A man receives a dose of the AstraZeneca vaccine in Kimana, Kenya. Photograph: Brian Inganga/AP

Beyond the immediate impact on health services lies the longer-term impact on post-pandemic economic recovery. The IMF has warned of “a worsening two-track recovery, driven by dramatic differences in vaccine availability”. Not only will the poor suffer from Covid, they will suffer even more from slowness of recovery from Covid.

Perhaps most insidiously, Covid policies are likely to reinforce the physical segregation of the world. Already, rich nations live as if in gated communities, within Fortress Europe, Fortress Britain, Fortress Australia, all designed to keep out those from poorer nations, whether migrants or refugees. “Offshoring” – the insistence that irregular migrants and asylum seekers should be processed not in the place of arrival but in a third country – is now common practice in the west. The US is treating even Afghan refugees in this fashion.

In the post-pandemic world, defined by vaccine passports and quarantines, such policies will become more entrenched still. Last week, Greek police fined irregular migrants €5,000 the moment they stepped off their boats for failing to have taken a Covid test before arrival. It was an absurd move, designed more to frighten and humiliate than to enforce Covid policy. After an outcry, the police backtracked. Nevertheless, it provided a glimpse of the coming world, in which fears of Covid may become a further excuse to enforce harsh, discriminatory immigration policies.

From TB to Aids, there is a long history of the authorities using anxieties about disease as a form of immigration control to keep out the unwelcome. In a world segregated between the vaccinated rich and the unvaccinated poor, many non-western countries may find themselves on a “red list” in more ways than one.

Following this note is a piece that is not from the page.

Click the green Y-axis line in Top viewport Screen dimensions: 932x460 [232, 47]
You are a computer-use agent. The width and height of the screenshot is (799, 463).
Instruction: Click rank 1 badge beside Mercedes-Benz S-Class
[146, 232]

There are reasons of self-interest, too, for trying to ensure global vaccination. Large unvaccinated populations create greater scope for new variants to emerge, variants that might render existing vaccines less effective, and so leave even inoculated populations more vulnerable. Selfishness is not just harmful to other people, it may not even be in one’s own self-interest.

Inequality helped define the pandemic. It is likely to define even more the post-pandemic world. And it will do so because of deliberate “I’m all right, Jack” decisions taken by politicians in the rich world.